Pope John Paul II's would-be assassin freed from Turkish prison
Published: 2006-01-12
VATICAN CITY (CNS) -- The Turkish terrorist who shot and seriously wounded Pope John Paul II in a failed 1981 assassination attempt was freed on parole from a Turkish prison Jan. 12. Mehmet Ali Agca was immediately handcuffed and taken to a military recruitment center to register for military service, obligatory for all Turkish men. He also underwent a medical exam to see if he was fit for service. Agca fled the military draft in the 1970s. Since his extradition from Italy to Turkey in 2000, Agca served five years of a 10-year sentence for the 1979 murder of a Turkish journalist and two robberies the same year.

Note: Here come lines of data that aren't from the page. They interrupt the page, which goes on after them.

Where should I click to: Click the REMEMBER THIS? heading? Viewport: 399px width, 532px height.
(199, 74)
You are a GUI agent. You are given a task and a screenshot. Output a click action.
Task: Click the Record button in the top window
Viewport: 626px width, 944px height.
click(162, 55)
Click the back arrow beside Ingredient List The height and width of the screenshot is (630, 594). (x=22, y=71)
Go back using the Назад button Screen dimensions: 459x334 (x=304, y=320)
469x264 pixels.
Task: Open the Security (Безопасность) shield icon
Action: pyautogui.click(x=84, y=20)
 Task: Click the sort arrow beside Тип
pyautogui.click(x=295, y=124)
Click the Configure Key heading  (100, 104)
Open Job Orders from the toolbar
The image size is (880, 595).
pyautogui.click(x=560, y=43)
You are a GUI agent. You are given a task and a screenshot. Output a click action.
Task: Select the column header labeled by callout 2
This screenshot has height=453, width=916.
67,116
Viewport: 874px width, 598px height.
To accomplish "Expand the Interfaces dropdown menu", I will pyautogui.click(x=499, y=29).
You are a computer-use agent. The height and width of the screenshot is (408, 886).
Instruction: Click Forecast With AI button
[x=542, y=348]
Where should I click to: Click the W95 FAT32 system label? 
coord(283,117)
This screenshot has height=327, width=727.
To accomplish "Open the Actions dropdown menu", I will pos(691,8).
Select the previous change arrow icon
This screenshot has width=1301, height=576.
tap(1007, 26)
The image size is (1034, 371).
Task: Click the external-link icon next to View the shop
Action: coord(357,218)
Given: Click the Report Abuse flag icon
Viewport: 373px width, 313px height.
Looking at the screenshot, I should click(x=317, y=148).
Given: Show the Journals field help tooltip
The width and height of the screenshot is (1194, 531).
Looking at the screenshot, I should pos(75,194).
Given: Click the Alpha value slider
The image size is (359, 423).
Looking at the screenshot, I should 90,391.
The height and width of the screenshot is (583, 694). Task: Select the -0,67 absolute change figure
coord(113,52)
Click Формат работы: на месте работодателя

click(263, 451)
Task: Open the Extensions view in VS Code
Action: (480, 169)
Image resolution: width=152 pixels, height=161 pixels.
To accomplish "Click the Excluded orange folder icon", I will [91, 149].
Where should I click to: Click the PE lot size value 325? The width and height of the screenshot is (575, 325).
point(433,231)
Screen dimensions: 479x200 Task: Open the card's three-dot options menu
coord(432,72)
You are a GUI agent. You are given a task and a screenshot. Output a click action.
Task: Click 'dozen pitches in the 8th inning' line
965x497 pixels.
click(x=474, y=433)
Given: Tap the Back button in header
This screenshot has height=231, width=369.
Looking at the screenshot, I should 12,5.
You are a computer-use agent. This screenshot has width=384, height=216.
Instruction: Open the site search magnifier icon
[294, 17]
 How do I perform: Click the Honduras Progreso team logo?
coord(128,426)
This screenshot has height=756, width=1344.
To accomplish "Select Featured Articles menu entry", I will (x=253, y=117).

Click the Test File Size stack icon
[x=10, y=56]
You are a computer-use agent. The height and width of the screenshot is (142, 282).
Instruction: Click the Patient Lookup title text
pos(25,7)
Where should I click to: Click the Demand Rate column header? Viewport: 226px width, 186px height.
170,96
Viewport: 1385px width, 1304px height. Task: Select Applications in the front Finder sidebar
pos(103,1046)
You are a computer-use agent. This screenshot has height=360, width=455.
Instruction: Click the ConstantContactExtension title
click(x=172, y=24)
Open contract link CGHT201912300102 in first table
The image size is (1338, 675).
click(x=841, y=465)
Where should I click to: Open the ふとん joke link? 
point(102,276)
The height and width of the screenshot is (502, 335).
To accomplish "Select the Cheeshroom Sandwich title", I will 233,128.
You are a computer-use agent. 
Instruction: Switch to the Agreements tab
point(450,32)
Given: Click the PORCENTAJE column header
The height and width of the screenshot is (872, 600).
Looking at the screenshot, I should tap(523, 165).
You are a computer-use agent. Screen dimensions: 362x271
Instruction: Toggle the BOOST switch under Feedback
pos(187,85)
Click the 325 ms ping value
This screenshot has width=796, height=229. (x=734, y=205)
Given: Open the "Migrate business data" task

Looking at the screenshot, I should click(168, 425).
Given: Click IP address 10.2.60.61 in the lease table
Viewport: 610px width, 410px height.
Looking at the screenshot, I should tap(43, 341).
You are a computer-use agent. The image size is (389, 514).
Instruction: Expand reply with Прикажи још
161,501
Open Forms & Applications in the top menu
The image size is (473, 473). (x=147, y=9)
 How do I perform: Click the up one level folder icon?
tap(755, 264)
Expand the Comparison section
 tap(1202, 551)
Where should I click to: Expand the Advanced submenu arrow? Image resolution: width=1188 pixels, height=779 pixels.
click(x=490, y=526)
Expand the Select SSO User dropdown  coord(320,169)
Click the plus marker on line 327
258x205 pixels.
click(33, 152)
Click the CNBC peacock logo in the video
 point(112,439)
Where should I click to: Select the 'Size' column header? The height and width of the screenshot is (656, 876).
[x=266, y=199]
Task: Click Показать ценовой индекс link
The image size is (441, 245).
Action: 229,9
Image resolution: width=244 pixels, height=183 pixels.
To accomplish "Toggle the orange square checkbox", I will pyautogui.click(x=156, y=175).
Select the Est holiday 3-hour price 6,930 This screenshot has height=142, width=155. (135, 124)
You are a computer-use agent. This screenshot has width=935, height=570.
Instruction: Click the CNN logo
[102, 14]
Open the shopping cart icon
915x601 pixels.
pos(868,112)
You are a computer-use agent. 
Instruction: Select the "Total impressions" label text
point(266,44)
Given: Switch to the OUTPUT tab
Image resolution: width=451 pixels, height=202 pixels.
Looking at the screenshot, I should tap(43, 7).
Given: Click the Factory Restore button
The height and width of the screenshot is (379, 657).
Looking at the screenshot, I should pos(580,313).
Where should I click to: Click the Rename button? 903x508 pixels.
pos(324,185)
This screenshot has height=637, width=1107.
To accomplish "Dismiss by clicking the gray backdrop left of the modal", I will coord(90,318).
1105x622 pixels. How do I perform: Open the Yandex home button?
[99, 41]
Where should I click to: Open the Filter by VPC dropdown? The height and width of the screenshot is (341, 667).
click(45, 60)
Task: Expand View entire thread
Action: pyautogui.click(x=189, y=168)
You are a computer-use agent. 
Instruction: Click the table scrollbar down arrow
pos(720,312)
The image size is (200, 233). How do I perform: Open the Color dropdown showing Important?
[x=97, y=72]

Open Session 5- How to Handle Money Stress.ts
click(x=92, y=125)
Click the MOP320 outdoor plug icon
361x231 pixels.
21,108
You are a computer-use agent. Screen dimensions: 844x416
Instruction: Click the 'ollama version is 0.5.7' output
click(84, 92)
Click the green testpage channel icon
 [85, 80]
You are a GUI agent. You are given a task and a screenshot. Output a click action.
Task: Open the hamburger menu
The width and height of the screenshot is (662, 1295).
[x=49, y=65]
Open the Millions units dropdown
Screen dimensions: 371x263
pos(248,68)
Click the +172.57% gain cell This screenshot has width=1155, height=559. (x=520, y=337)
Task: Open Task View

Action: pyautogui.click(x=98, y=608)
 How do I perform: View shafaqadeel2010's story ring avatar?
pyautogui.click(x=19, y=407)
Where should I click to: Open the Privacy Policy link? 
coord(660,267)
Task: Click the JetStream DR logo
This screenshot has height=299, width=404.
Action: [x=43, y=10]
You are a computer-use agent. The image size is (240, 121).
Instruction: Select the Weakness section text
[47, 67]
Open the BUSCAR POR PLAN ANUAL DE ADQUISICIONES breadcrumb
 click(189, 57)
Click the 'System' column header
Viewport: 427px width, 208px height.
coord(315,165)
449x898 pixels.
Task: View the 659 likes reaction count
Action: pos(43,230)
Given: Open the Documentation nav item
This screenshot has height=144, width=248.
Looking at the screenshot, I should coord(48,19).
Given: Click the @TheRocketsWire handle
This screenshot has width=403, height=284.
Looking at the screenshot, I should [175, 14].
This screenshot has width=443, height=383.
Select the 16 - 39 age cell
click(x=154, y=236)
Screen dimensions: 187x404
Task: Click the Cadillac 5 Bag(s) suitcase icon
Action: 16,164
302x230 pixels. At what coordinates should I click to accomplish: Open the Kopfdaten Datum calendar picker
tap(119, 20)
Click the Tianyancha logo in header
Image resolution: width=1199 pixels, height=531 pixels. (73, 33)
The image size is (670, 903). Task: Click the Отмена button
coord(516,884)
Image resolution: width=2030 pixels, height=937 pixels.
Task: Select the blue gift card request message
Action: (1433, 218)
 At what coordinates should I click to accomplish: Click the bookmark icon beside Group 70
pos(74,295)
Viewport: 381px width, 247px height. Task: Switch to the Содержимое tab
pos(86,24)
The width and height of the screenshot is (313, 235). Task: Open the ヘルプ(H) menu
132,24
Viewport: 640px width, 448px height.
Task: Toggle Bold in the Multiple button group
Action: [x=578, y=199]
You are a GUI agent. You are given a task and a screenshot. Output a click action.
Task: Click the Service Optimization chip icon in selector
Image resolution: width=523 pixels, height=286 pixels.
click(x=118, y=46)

But a Turkish court said Agca had completed his prison term and could be released, according to reports by the country's semiofficial Anatolia news agency. Vatican spokesman Joaquin Navarro-Valls, commenting on "the news of the possible freedom of Ali Agca" in a Jan. 8 press release, said the decision to release Agca should be up to the Turkish courts.
Copyright (c) 2006 Catholic News Service /U.S. Conference of Catholic Bishops. The CNS news report may not be published, broadcast, rewritten or otherwise distributed, including but not limited to such means as framing or any other digital copying or distribution method, in whole or in part without the prior written authority of Catholic News Service .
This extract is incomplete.